People who abstain from voting do so because they are so misrepresented or entirely ignored by electoral politics and policies to bother voting. The solution to a corrupt system can’t be to just register these people to vote and provide information on candidates or policies, because the problem isn’t whether they have the capacity to vote. They choose not to vote because electoral politics have not substantially changed their lived realities. 
There is a correlation between those who choose not to vote and those who belong to the most vulnerable communities – people who are indigenous, Black, undocumented, queer, poor, and so on.
One of the most common arguments for “voting blue no matter who” is the fear of mass deportations and further xenophobia from the Trump administration.
  • 409,849 undocumented folks were deported under Obama in 2012.
  • A little over 265,000 undocumented folks were deported under Trump in 2019.
  • Section 287(g) of the Immigration and Nationality Act states that law enforcement (local) can partner with ICE (federal) to deport people in a local community. This means that cities and counties can become subject to federal jurisdiction regardless of more benevolent local policies – and/or local elected representatives.

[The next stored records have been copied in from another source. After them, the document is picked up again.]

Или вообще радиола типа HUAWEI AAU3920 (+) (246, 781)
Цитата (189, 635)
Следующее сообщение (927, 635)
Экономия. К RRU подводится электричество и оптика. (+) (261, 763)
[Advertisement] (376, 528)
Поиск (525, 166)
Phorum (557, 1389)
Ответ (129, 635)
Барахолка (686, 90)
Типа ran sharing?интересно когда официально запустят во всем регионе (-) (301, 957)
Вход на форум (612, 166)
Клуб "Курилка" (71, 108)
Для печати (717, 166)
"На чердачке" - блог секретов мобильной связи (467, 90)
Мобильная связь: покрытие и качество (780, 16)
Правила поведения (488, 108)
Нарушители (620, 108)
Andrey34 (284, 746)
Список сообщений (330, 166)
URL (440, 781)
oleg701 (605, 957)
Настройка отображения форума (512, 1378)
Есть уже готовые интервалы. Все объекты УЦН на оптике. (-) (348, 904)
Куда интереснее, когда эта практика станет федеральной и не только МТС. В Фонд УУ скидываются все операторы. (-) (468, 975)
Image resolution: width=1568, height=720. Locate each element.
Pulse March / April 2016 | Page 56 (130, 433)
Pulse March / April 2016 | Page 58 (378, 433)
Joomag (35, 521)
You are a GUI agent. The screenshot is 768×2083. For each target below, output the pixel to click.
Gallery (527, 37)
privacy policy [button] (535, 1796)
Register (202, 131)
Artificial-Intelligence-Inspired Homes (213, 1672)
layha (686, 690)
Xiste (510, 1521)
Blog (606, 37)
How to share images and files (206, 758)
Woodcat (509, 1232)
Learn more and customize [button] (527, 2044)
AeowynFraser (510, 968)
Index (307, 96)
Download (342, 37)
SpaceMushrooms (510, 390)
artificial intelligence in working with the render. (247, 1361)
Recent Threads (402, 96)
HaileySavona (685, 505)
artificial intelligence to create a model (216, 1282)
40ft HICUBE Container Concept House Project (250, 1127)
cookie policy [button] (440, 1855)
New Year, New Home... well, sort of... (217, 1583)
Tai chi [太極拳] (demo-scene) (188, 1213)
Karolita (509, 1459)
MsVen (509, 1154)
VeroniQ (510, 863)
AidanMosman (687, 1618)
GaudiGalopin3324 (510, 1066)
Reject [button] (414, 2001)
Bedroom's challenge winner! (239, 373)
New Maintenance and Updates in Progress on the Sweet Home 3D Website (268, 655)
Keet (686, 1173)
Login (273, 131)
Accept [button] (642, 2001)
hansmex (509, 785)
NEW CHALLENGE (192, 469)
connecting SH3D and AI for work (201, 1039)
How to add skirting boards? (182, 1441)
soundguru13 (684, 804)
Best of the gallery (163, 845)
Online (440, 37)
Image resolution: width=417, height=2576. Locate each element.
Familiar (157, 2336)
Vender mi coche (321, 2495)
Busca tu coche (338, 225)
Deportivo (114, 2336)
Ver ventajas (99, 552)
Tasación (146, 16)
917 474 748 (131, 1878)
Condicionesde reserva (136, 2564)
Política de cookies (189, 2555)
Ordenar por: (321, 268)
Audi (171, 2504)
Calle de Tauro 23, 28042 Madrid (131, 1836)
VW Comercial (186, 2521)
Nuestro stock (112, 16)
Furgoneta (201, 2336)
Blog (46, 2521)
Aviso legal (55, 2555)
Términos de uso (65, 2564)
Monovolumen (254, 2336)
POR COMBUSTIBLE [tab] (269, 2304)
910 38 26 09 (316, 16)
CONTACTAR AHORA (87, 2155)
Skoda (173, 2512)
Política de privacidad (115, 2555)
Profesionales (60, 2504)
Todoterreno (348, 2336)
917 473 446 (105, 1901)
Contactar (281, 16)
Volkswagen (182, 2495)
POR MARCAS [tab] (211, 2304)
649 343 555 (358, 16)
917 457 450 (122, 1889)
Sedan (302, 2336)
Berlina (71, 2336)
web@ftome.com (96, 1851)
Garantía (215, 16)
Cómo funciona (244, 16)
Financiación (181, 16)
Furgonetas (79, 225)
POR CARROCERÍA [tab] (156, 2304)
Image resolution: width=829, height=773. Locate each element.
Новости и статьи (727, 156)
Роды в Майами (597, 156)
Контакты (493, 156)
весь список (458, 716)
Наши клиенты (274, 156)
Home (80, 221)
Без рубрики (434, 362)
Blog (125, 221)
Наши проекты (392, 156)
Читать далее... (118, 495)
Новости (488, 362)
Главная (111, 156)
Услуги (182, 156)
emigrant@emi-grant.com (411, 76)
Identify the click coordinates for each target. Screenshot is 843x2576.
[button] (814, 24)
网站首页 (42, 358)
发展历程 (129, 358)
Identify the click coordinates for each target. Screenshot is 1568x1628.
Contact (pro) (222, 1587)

These local representatives and local elections are, on a smaller scale, comparable to “voting blue no matter who” when it comes to presidency. At the end of the day, local and federal electoral politics are just electoral politics, and this is just one snapshot demonstrating the neglect of one vulnerable group of people.

In San Bernardino, local elected officials are making six-digit salaries while the city recovers from bankruptcy for the past five years, and while most members of the community aren’t making even close to that salary range. 

How can it be argued that electoral politics and elected officials are designed to listen to and protect vulnerable communities, when these communities are the first to be exploited – even at the local level?

“… We must recognize how [these] systems have evolved to the point where you hardly have to keep someone from voting to keep their vote from having effect. The system evolves to protect itself, and privilege is the opposite of giving up on the belief it will self-rectify” – Hari Ziyad

We can do more – and better – for ourselves than voting.


– Clusiau, C. & Schwarz, S. (Directors). (2020). The power of the vote [Television series episode]. In Schwartz, S. (Producer), Immigration nation. Scotts Valley, California: Netflix.
– Greenwald, G. (2020, Apr 9) Nonvoters are not privileged. They are disproportionately lower-income, nonwhite, and dissatisfied with the two parties. The Intercept.
– NYT Editorial Board (2019, Jul 13) All presidents are deporters in chief. The New York Times.
– Department of Homeland Security (2020, Sep 30) Delegation of immigration authority section 287(g) immigration and nationality act.